Par le père Thomas Rosica, C.S.B.
Les thèmes forts de la mort et de la résurrection imprègnent la lecture de l’évangile du cinquième dimanche du carême (année A). Le récit de la résurrection de Lazare dans l’Évangile de Jean (Jn 11, 1-45) se situe peu de temps avant que Jésus soit capturé, jugé et crucifié. Cet événement a directement conduit à la condamnation de Jésus par ceux qui cherchaient à le tuer.
Jésus fut informé de la maladie de son ami Lazare et il n’est pas allé le guérir. En fait il est arrivé plusieurs jours après la mort de Lazare. Il donnait à ses disciples des leçons au long de la route sur la lumière. Leçons incompréhensibles dans le contexte de la grave maladie et de la mort mais compréhensibles avec la lumière apportée par la résurrection de Lazare et du Christ.
Combien de fois avons-nous comme Marthe et Marie, lâché ces mêmes mots de douleur: « Seigneur, si seulement tu avais été là, mon frère, ou ma sœur, ou ma mère, ou mon père, ou mon ami ne serait pas mort. » Quel genre de Dieu terrible permettrait aux tragédies de prendre place dans notre monde ? L’évangile du jour nous dit quel genre de Dieu nous avons… un Dieu qui « gémit dans l’esprit et qui fut troublé ; un Dieu qui a pleuré sur la tombe de son ami Lazare et un Dieu qui est profondément ému par la commotion et le chagrin de tant d’amis de Marthe, Marie et Lazare. La fine pointe de toute la Bible se trouve dans ce récit évangélique : « Jésus pleura » (Jn 11, 35).
Jésus nous révèle un Dieu qui est avec nous dans la souffrance, le deuil et la mort… un Dieu qui pleure avec nous. Dieu n’intervient pas pour prévenir les tragédies et les souffrances de la vie, parce que Dieu nous aime trop. Si Dieu le faisait, alors Dieu ne serait pas Dieu. Et nous ne serions pas l’être humain libre que nous sommes. Si nous avions un Dieu qui se précipitait pour prévenir les tragédies humaines et les souffrances de la vie, la religion et la foi seraient tout simplement réduites à une forme de magie ou de destin, et nous serions des pions impuissants sur l’échiquier d’un dieu lunatique. Où est Dieu dans les drames humains ? Dieu est là au milieu de tout cela, en pleurs. Tel est notre Dieu.
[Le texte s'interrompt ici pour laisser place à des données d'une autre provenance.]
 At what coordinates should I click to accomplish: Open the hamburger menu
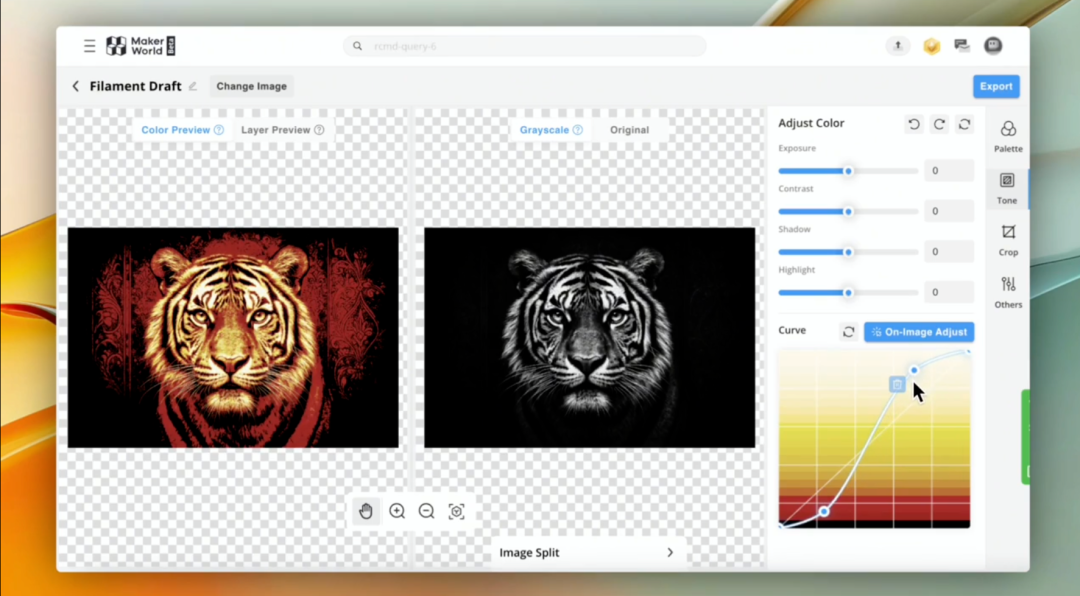pyautogui.click(x=90, y=46)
Juste avant sa mort et sa résurrection, Jésus proclame les mots qui forment le cœur de l’Évangile d’aujourd’hui : « Je suis la résurrection et la vie » (Jn 11, 25). L’évêque du quatrième siècle Grégoire de Naziance (328-389) parle du miracle de Béthanie qui préfigure la mort et la résurrection de Jésus. Saint Grégoire écrit :
“Il prie, mais il entend nos prières. Il pleure, mais il met fin aux larmes.
Il demande où Lazare a été déposé, parce qu’il était un être humain ;
et il ressuscite Lazare, parce qu’Il est Dieu.
Comme un mouton il est mené à l’abattage
mais il est le pasteur d’Israël et maintenant du monde entier.
Il est meurtri et blessé,
mais il guérit de toute maladie et de toute infirmité.
Il est relevé et cloué à l’arbre,
mais par l’arbre de vie il nous renouvelle…
Il donne sa vie,
mais il a le pouvoir de la reprendre ;
et le voile est déchiré, pour que les mystérieuses portes du ciel soient ouvertes ;
Les pierres se fendent, les morts se lèvent.
Il meurt, mais il donne la vie, et sa mort détruit la mort.
Il est enterré, mais il ressuscite. »
Seul Celui qui est entré dans le royaume de la mort et qui a affronté la mort dans la bataille, peut donner la vie à ceux qui sont morts. Jean rapporte la résurrection de Lazare comme un signe qui transforme la tragédie en Espérance. La maladie et la mort de Lazare sont une occasion pour la manifestation de la gloire de Dieu. En tant que chrétiens, nous n’espérons pas échapper à la mort ; mais nous l’approchons avec la foi en la résurrection.